The road to terminal B-cell differentiation
- James B Chung1
© Biomed Central Ltd 2001
Received: 9 August 2001
Accepted: 15 August 2001
Published: 16 August 2001
KeywordsB cell development plasma cells RAG-2 complementation system terminal differentiation transcription factor XBP-1 (X-box-binding protein-1)
Unlike early B cell development and activation, little is known about the factors that lead to the terminal differentiation of mature B lymphocytes to plasma cells. The authors previously found very high levels of X-box-binding protein-1 (XBP-1) transcripts in myeloma cell lines. In this study they sought to analyze the role of XBP-1 in the generation of plasma cells.
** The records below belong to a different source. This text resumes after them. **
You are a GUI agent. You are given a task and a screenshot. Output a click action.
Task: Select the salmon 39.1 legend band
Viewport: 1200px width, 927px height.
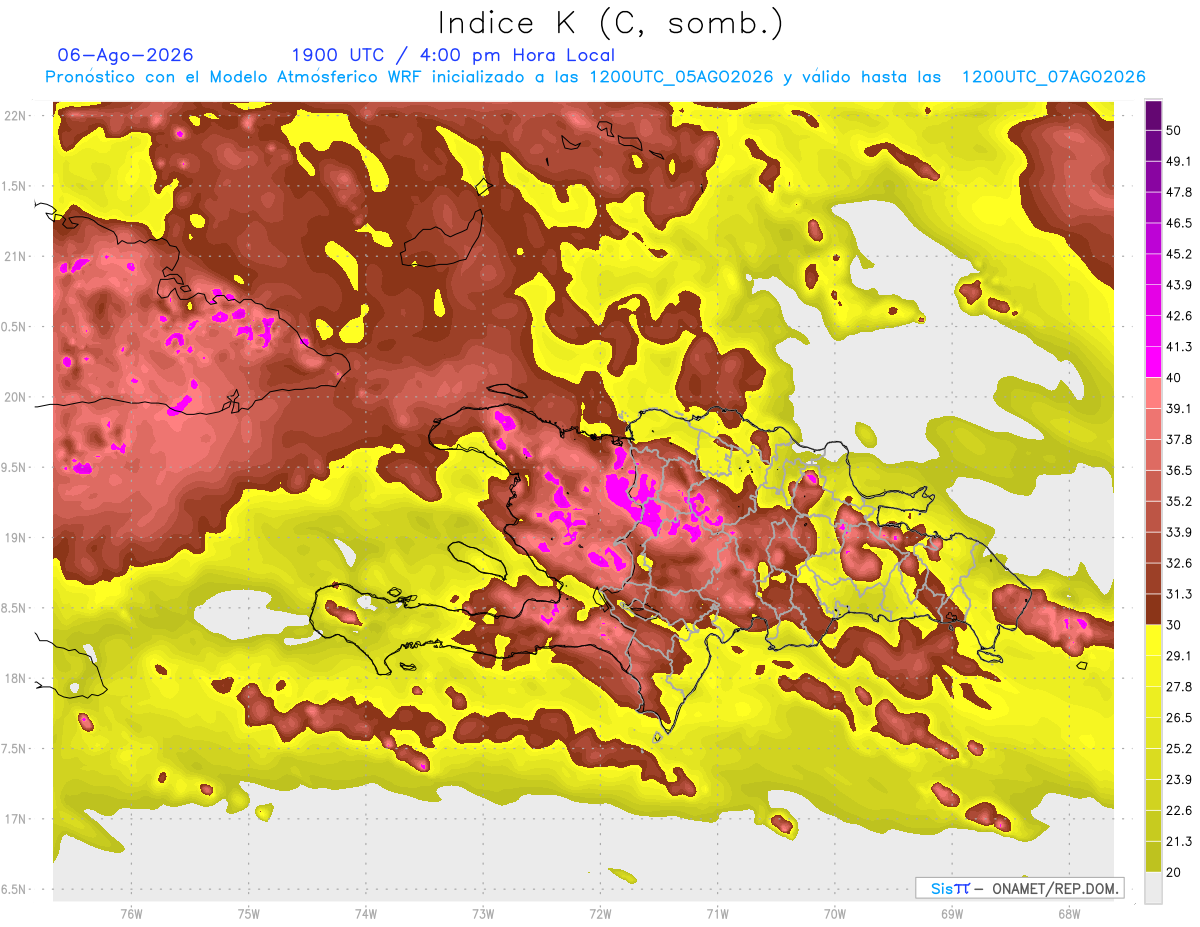pyautogui.click(x=1153, y=393)
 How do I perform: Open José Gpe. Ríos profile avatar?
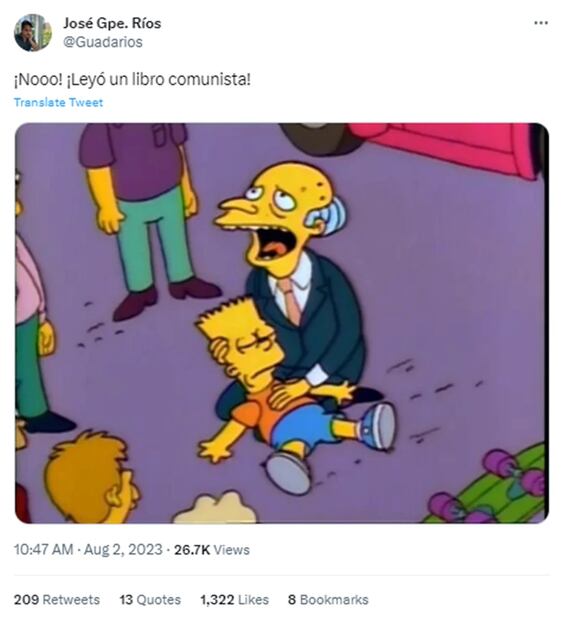click(x=33, y=33)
Analysis is complicated by the fact that XBP-1-deficient mice die in utero, so the work was done using chimeric mice.
The authors found high levels of XBP-1 transcripts in plasma cells of rheumatoid synovium, and in purified B cells committed to plasma cell differentiation. B-cell lines transfected with XBP-1 possessed the surface phenotype of plasma cells. Lymphocytes deficient in XBP-1 failed to produce immunoglobulins in response to activating signals; this was reversed by transducing XBP-1 into the deficient B cells. The XBP-1-/- B cells had the same activation and proliferation profile as control B cells and showed evidence of class switching. Germinal centers formed normally after immunization but there was an absence of plasma cells and a dramatic decrease in immunoglobulin secretion. Interestingly the authors found an increase in the expression of c-Myc, which is usually downregulated as B cells exit the cell cycle. The authors conclude that XBP-1 is specifically required for progression of mature B cells to the plasma B-cell stage.
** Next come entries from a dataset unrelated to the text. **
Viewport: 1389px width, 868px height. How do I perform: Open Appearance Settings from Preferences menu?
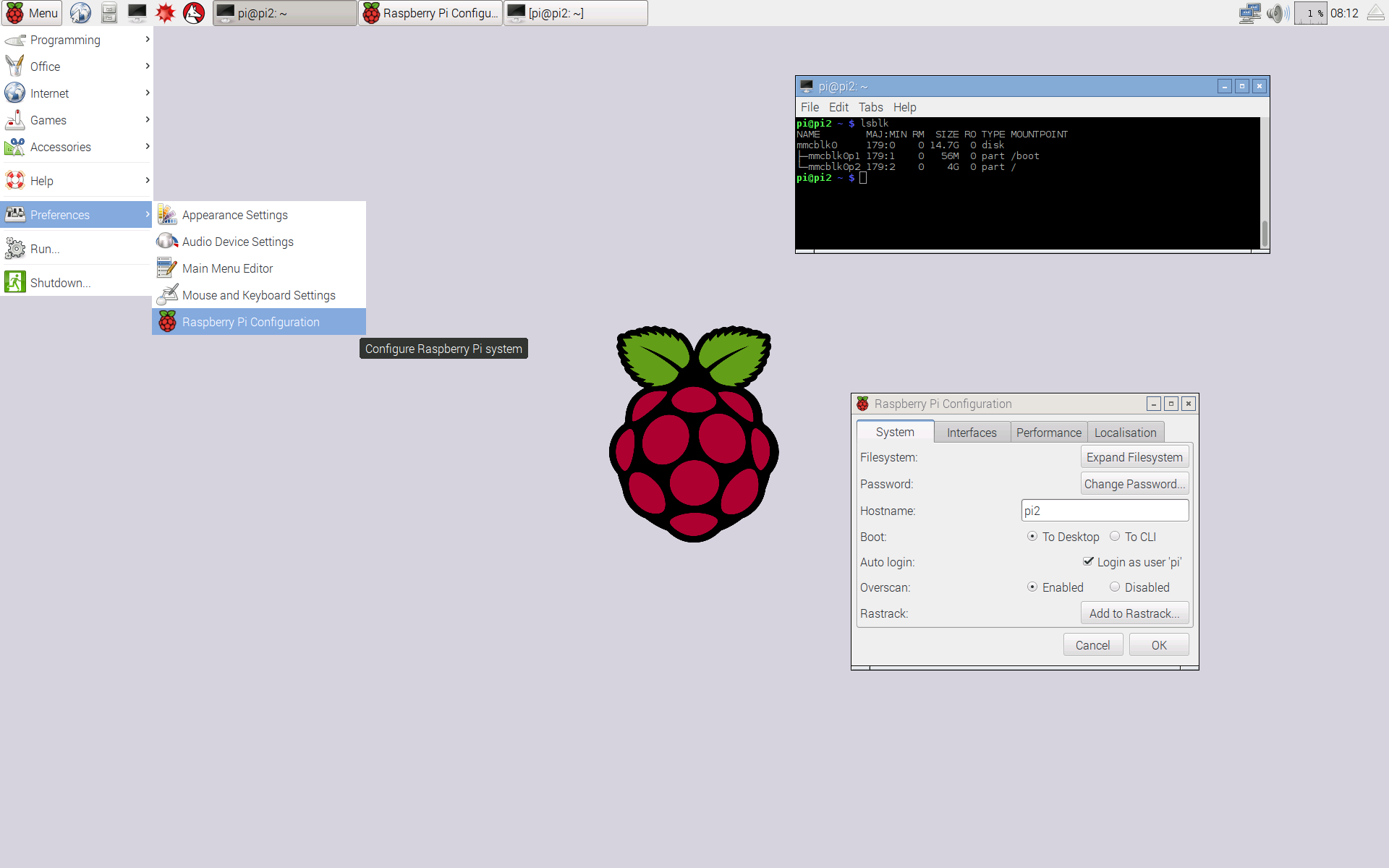point(234,215)
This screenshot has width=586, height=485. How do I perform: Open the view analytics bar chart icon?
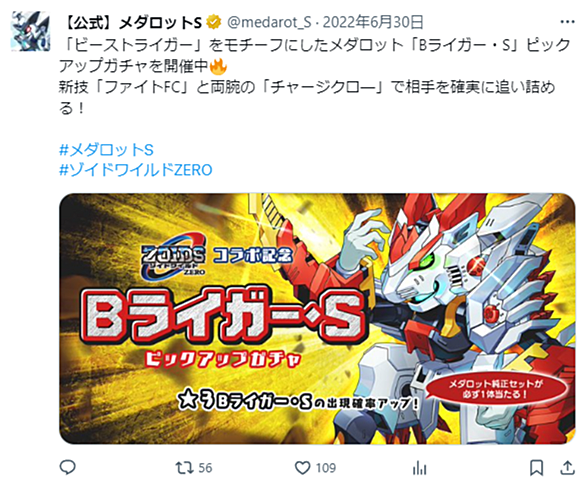point(419,468)
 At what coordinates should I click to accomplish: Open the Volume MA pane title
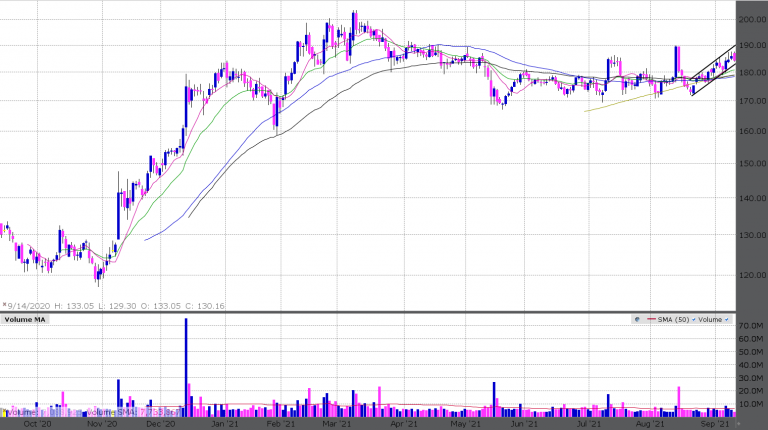(x=24, y=320)
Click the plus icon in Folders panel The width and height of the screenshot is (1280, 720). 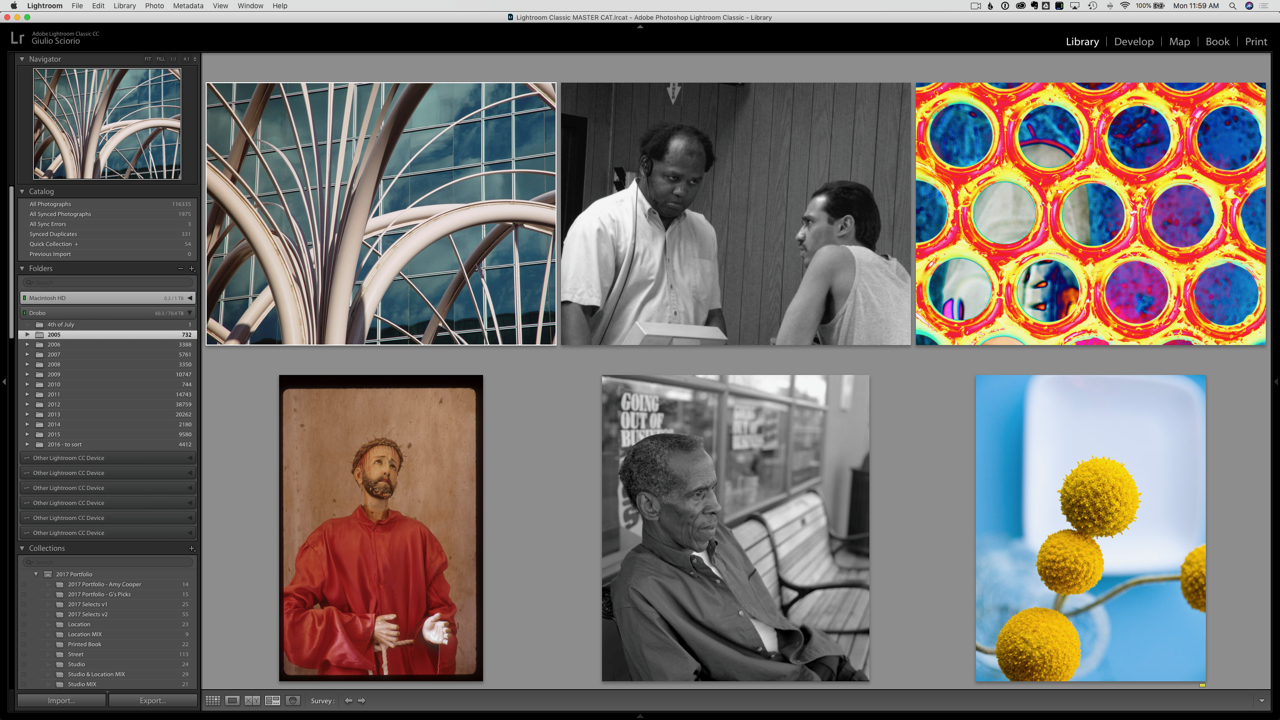click(x=192, y=269)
These data indicate that XBP-1 acts later than other transcription factors essential for germinal-center formation (e.g. Bcl-3, Bcl-6, nuclear factor-?B/p52 and interferon regulatory factor-4); however, the genes targeted by XBP-1 remain unknown. The increase in the expression of c-Myc in stimulated XBP-1-deficient B cells suggests a mechanism by which the transcription factor exerts its effects, but the authors note that XBP-1 does not directly repress the c-myc promoter. XBP-1 is not specific to B cells and plays a role in the development of other immune cell types as well as other organ tissues, most notably the liver. The effects of mosaicism in nonlymphoid tissues of chimeric mice in vivo is difficult to know. The identification of this critical factor in B cell terminal differentiation is a promising start to unraveling the mechanisms of plasma cell generation.
The RAG-2 complementation system is more fully described in this article:
Chen J, Lansford R, Stewart V, Young F, Alt FW: RAG-2-deficient blastocyst complementation: an assay of gene function in lymphocyte development
Proc Natl Acad Sci USA 1993, 90:4528-4532 (PubMed abstract).